Exercise prompt -
Transcribe each of the following items verbatim, reproducing every line without any alteration.
──────── Extracted material ────────
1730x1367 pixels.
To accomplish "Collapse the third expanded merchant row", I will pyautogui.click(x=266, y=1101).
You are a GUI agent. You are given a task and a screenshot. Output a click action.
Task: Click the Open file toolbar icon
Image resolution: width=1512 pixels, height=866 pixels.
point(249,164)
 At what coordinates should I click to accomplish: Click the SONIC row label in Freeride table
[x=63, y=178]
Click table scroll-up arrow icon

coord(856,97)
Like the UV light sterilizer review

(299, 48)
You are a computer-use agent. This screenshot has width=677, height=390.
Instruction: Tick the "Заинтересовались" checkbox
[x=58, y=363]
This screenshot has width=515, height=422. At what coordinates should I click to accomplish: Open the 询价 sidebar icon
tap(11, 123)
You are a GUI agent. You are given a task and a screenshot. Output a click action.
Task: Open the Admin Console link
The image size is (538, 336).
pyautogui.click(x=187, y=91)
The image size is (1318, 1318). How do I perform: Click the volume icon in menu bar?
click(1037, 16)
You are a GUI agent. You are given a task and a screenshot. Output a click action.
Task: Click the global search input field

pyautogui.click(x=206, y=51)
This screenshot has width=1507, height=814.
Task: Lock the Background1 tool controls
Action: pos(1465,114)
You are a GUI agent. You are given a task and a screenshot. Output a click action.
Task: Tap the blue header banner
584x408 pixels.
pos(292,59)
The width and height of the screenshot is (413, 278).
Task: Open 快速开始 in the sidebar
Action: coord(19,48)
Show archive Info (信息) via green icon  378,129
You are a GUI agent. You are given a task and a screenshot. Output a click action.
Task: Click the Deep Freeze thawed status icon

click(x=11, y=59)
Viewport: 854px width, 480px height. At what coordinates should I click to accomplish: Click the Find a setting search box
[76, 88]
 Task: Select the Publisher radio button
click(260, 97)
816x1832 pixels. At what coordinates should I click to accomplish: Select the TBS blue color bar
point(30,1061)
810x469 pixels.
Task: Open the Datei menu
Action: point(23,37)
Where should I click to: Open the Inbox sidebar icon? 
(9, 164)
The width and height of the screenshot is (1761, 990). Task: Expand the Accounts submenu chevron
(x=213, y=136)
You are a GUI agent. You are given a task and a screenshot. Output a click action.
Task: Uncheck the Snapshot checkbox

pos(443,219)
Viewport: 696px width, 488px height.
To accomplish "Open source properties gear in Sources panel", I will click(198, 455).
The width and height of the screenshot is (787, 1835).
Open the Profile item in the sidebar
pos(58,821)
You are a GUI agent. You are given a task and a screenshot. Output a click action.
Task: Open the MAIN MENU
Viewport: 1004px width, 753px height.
────────
Result -
1730x1367 pixels.
To accomplish "Collapse the third expanded merchant row", I will pyautogui.click(x=266, y=1101).
You are a GUI agent. You are given a task and a screenshot. Output a click action.
Task: Click the Open file toolbar icon
Image resolution: width=1512 pixels, height=866 pixels.
point(249,164)
 At what coordinates should I click to accomplish: Click the SONIC row label in Freeride table
[x=63, y=178]
Click table scroll-up arrow icon

coord(856,97)
Like the UV light sterilizer review

(299, 48)
You are a computer-use agent. This screenshot has width=677, height=390.
Instruction: Tick the "Заинтересовались" checkbox
[x=58, y=363]
This screenshot has width=515, height=422. At what coordinates should I click to accomplish: Open the 询价 sidebar icon
tap(11, 123)
You are a GUI agent. You are given a task and a screenshot. Output a click action.
Task: Open the Admin Console link
The image size is (538, 336).
pyautogui.click(x=187, y=91)
The image size is (1318, 1318). How do I perform: Click the volume icon in menu bar?
click(1037, 16)
You are a GUI agent. You are given a task and a screenshot. Output a click action.
Task: Click the global search input field

pyautogui.click(x=206, y=51)
This screenshot has width=1507, height=814.
Task: Lock the Background1 tool controls
Action: pos(1465,114)
You are a GUI agent. You are given a task and a screenshot. Output a click action.
Task: Tap the blue header banner
584x408 pixels.
pos(292,59)
The width and height of the screenshot is (413, 278).
Task: Open 快速开始 in the sidebar
Action: coord(19,48)
Show archive Info (信息) via green icon  378,129
You are a GUI agent. You are given a task and a screenshot. Output a click action.
Task: Click the Deep Freeze thawed status icon

click(x=11, y=59)
Viewport: 854px width, 480px height. At what coordinates should I click to accomplish: Click the Find a setting search box
[76, 88]
 Task: Select the Publisher radio button
click(260, 97)
816x1832 pixels. At what coordinates should I click to accomplish: Select the TBS blue color bar
point(30,1061)
810x469 pixels.
Task: Open the Datei menu
Action: point(23,37)
Where should I click to: Open the Inbox sidebar icon? 
(9, 164)
The width and height of the screenshot is (1761, 990). Task: Expand the Accounts submenu chevron
(x=213, y=136)
You are a GUI agent. You are given a task and a screenshot. Output a click action.
Task: Uncheck the Snapshot checkbox

pos(443,219)
Viewport: 696px width, 488px height.
To accomplish "Open source properties gear in Sources panel", I will click(198, 455).
The width and height of the screenshot is (787, 1835).
Open the Profile item in the sidebar
pos(58,821)
You are a GUI agent. You are given a task and a screenshot. Output a click action.
Task: Open the MAIN MENU
Viewport: 1004px width, 753px height.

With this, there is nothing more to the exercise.